→ ARTICLE:
◇ ◇ ◇ ◇ ◇ ◇ ◇

Padukone’s openness caused a mini-sensation in India, where movie stars tend to guard their privacy closely. Confessional A-list interviews are rare, and tend only to follow misbehaviour says Rachel Dwyer, a cinema expert at London University’s School of Oriental and African Studies. Padukone — whose public image is wholesome and unblemished — was different. “It was a really big deal in India, where mental illness remains a taboo,” Dwyer says. “She didn’t have to do this, she hadn’t done anything wrong. She might be this huge celebrity but it showed she wasn’t the old kind of sweet-faced, swishy-haired starlet.”

Padukone — or just Deepika, as she is almost always known — made her Bollywood debut eight years ago, winning praise for her looks, if not her acting. Critics and audiences gradually warmed to her, however, as did India’s voracious gossip ­columns, which pored over a handful of early romances with male stars. Her breakthrough year came in 2013, when three back-to-back blockbusters made her arguably the most successful female actor of her generation.

Goliyon Ki Rasleela Ram-Leela (2013)
Goliyon Ki Rasleela Ram-Leela (2013) © Alamy

Yet it was amid this period of commercial triumph that Padukone found herself suddenly miserable, in an episode that she said at the time was linked to the death of a friend. Today, she talks cautiously about the experience, looking to one side before answering and twirling a sliver of auburn hair between her fingers. “I now know what the reasons are, and that’s something that I’ve been able to talk about and discover, having done many sessions with my psychiatrist and my psychologist,” she says. Having recovered, she decided to go public, and also to launch a foundation to raise awareness on mental health issues.

“Probably the only negative thing . . . was people who turned around and said, ‘She is an actor, obviously she’d go through depression.’ That’s the only thing I didn’t understand, because after having read up so much about anxiety and depression, I realised that it can happen to absolutely anyone.” By opening up, she hoped to help others: “You’ll always have people who want to pull you down and you’ll always have the few who think that, ‘Oh, she’s got everything, why would she have to go through depression?’ Coming out and speaking was because it was such an important episode in my life, and so disturbing for me.”

◇ ◇ ◇ ◇ ◇ ◇ ◇

→ DATA SHOWN:
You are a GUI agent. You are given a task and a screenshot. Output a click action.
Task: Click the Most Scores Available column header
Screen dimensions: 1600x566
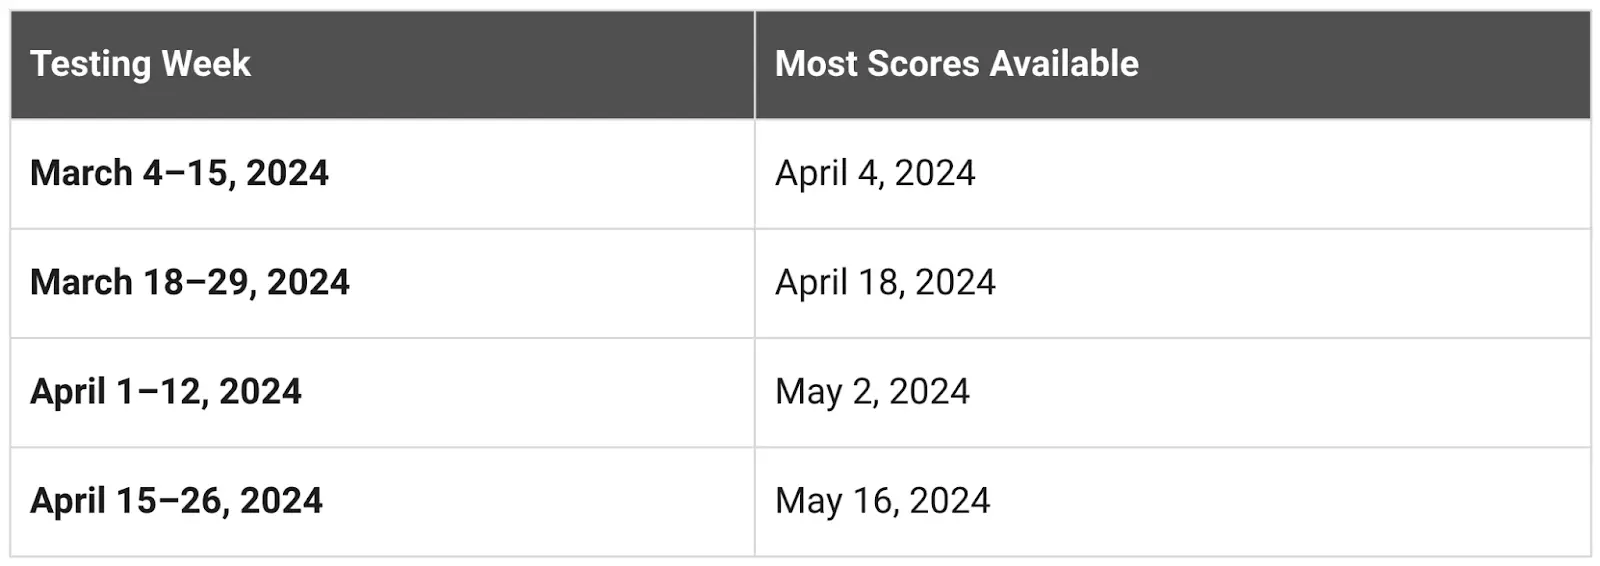(x=956, y=64)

◇ ◇ ◇ ◇ ◇ ◇ ◇

→ DIRECTIONS:
1) Do these statements agree with the article about Deepika Padukone? Answer yes or no for each, quoting the words of the article that decide it. (a) Padukone's breakthrough year was 2013. (b) Padukone's Bollywood debut drew praise for her acting. (c) After recovering, Padukone started a foundation to raise awareness on mental health issues.
2) Resume the article about Deepika Padukone after its last sentence.

→ RESULTS FOR THE EXERCISE:
1)
(a) Yes: "Her breakthrough year came in 2013, when three back-to-back blockbusters made her arguably the most successful female actor of her generation."
(b) No: "winning praise for her looks, if not her acting."
(c) Yes: "also to launch a foundation to raise awareness on mental health issues."

2)
Padukone’s dignity over this period only seemed to add to her popularity among Indian movie-goers, and women in particular, who had already come to view her as grounded and hard-working — the sort of starlet it was OK for your daughters to like. She avoided the sultry image projected by other female stars, and the diva-ish, temper-tantrum-throwing that often seemed to go with it. This good-girl reputation was further bolstered by the relative ordinariness of her background and her image as a talented outsider who had managed to break into Mumbai’s clannish, family-dominated film world.

Padukone grew up in the southern city of Bangalore, attending a traditional convent school. She enjoyed badminton in the evenings, encouraged by her father, who played the sport for India. “I had a very, very disciplined life,” she recalls. “Breakfast and dinner had to be had at the dining table, with all of us sitting at the table.” The only exceptions came when film awards or the Miss India pageant came on television, both of which captured her imagination. She played competitive badminton as a teenager but jacked it in for modelling. Eventually she moved to Mumbai, making the leap into Bollywood in 2007.

Deepika Padukone in Race 2 (2013)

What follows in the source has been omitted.